◆ What is needed
Output the text of the assembly tutorial page word for word, starting with "- Example 7 Step 1 -- Displaying" and going on through "piss anybody off.".

WARNING: Wiki content is an archive, no promise about quality!
Please choose a tutorial page:
- Fundamentals -- Information about C
- Tools
- Registers
- Simple Instructions
- Example 1 -- SC CDKey Initial Verification
- Example 2 -- SC CDKey Shuffle
- Example 2b -- SC CDKey Final Decode
- The Stack
- Functions
- Example 3 -- Storm.dll SStrChr
- Assembly Summary
- Machine Code
- Example 4 -- Smashing the Stack
- Cracking a Game
- Example 5 -- Cracking a game
- Example 6 -- Writing a keygen
- .dll Injection and Patching
- Memory Searching
- Example 7 -- Writing a cheat for Starcraft (1.05)
- Example 7 Step 1 -- Displaying Messages
- Example 7 Step 1b -- Above, w/ func ptrs
- Example 7 Final
- Example 8 -- Getting IX86.dll files
- 16-bit Assembly
- Example 9 -- Keygen for a 16-bit game
- Example 10 -- Writing a loader
The previous example demonstrates how to crack a game. This example goes one step further and demonstrates how to write a keygen for that game.
As with the previous example, if you want the name of the game, please contact me privately -- if I know you, I'll let you know which game and where to find it. If I don't know you, I won't be able to tell you. I'm not sure what the legality of this is, but I don't want to piss anybody off.
Unregistering the Game
To unregister the game, go into the "data" folder in the program's directory and delete the newest file.
The Next Step
Recall this code from the previous example:
push ebp
mov ebp, esp
movsx eax, word_111111
push eax
call sub_222222
pop ecx
cmp word_333333, ax
jnz short registerfail
mov ds:IsRegistered, 1 ; <--------- You end up here
jmp short endfunction
registerfail:
mov ds:IsRegistered, 0
endfunction:
mov esp, ebp
pop ebp
retn
We determined that "call sub_222222" likely converts the registration code to the key expected from the user. With this in mind, double-click on the function and have a look at the code. I'll post the exact code from the function here, and as usual I recommend you try and figure it out on your own. Can you write a keygen without peaking at my code?

◆ Stored data

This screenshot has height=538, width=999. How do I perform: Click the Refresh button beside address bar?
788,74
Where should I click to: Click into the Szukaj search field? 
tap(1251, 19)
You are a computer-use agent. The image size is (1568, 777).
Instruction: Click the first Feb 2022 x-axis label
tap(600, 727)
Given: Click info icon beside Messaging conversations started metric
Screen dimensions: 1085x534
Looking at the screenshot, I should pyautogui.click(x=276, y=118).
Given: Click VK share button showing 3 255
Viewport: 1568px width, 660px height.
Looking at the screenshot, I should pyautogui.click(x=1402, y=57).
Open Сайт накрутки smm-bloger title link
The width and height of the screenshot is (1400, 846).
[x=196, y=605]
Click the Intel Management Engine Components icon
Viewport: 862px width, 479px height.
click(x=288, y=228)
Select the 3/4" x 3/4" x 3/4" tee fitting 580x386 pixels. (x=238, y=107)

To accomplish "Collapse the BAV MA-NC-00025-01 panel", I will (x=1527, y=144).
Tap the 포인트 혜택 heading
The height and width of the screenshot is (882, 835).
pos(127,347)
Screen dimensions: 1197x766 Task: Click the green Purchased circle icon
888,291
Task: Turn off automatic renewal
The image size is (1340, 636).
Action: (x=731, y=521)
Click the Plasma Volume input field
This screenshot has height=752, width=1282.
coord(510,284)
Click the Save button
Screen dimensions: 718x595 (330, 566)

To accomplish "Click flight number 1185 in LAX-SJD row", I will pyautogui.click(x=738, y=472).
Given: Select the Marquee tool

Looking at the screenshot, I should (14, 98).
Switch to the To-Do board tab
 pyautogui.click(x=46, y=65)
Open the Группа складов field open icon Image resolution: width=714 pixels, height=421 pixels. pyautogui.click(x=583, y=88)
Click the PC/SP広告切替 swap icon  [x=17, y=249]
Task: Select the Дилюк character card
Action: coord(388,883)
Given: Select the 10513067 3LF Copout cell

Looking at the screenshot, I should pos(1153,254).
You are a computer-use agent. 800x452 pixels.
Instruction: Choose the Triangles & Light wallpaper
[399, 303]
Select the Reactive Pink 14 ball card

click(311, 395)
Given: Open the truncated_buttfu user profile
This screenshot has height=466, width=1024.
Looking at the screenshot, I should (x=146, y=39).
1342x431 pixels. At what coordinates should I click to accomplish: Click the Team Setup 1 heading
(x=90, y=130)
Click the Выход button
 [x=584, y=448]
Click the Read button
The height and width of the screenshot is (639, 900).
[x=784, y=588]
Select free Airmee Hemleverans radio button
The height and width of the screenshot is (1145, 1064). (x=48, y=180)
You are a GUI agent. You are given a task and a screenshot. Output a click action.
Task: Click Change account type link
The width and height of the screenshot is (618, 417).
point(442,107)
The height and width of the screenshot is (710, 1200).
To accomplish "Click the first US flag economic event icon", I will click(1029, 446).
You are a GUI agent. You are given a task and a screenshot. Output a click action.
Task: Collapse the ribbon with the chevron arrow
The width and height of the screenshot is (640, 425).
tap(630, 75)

◆ Result of the exercise
- Example 7 Step 1 -- Displaying Messages
- Example 7 Step 1b -- Above, w/ func ptrs
- Example 7 Final
- Example 8 -- Getting IX86.dll files
- 16-bit Assembly
- Example 9 -- Keygen for a 16-bit game
- Example 10 -- Writing a loader
The previous example demonstrates how to crack a game. This example goes one step further and demonstrates how to write a keygen for that game.
As with the previous example, if you want the name of the game, please contact me privately -- if I know you, I'll let you know which game and where to find it. If I don't know you, I won't be able to tell you. I'm not sure what the legality of this is, but I don't want to piss anybody off.